[Stored items]
- - - - - - -

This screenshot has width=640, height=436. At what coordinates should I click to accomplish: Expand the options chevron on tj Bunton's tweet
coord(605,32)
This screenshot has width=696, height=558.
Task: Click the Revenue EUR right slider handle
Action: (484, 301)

- - - - - - -

● What is required
Transcribe the full set of records without altering a single character.

● Exercise solution
This screenshot has width=640, height=436. At what coordinates should I click to accomplish: Expand the options chevron on tj Bunton's tweet
coord(605,32)
This screenshot has width=696, height=558.
Task: Click the Revenue EUR right slider handle
Action: (484, 301)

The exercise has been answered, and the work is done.